● Set problem:
Please explain, in one to three sentences, why the discussion summary below says some participants expect an observer who jumps from the accelerating platform to land back on it.

● Text:
The discussion revolves around the effects of an accelerating platform in a space environment on a stationary observer and a ball. Participants explore concepts related to motion, inertia, and the behavior of objects under acceleration, drawing parallels to familiar scenarios such as jumping on Earth and throwing a ball on a moving train. The scope includes theoretical reasoning and conceptual clarification.

Discussion Character

  • Exploratory
  • Technical explanation
  • Conceptual clarification
  • Debate/contested

Main Points Raised

  • Some participants propose that if the observer jumps from the accelerating platform, they will land back on it due to the platform catching up, similar to how one would fall back to the ground after jumping on Earth.
  • Others argue that while on the platform, the observer will feel the weight of the ball because the force from the platform is transmitted through their arm.
  • There is a discussion about the observer's motion after jumping, with some stating that they will no longer accelerate once they leave contact with the platform, referencing Newton's first law of motion.
  • Participants compare the situation to throwing a ball upward on a moving train, noting that if the train is accelerating, the ball would not land back in the observer's hand.

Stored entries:
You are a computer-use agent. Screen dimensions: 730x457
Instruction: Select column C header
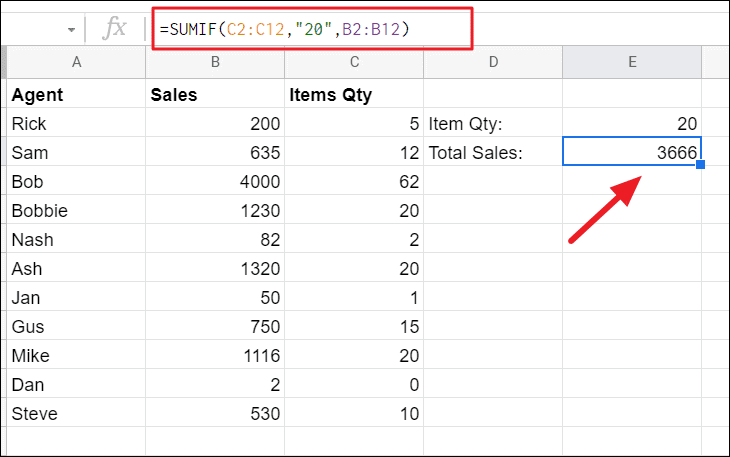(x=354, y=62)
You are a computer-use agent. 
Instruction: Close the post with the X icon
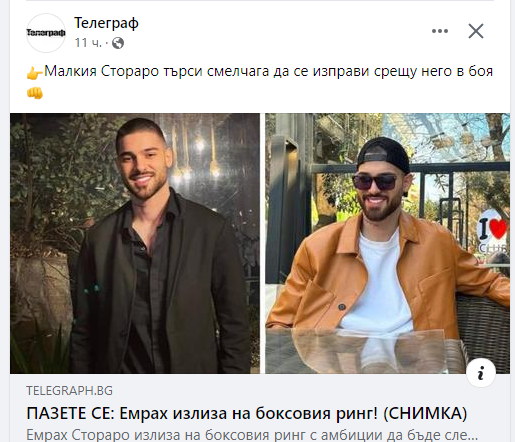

● Correct response:
Those participants say the observer will land back on the platform because the platform catches up to them. They compare this to jumping on Earth, where a person falls back to the ground.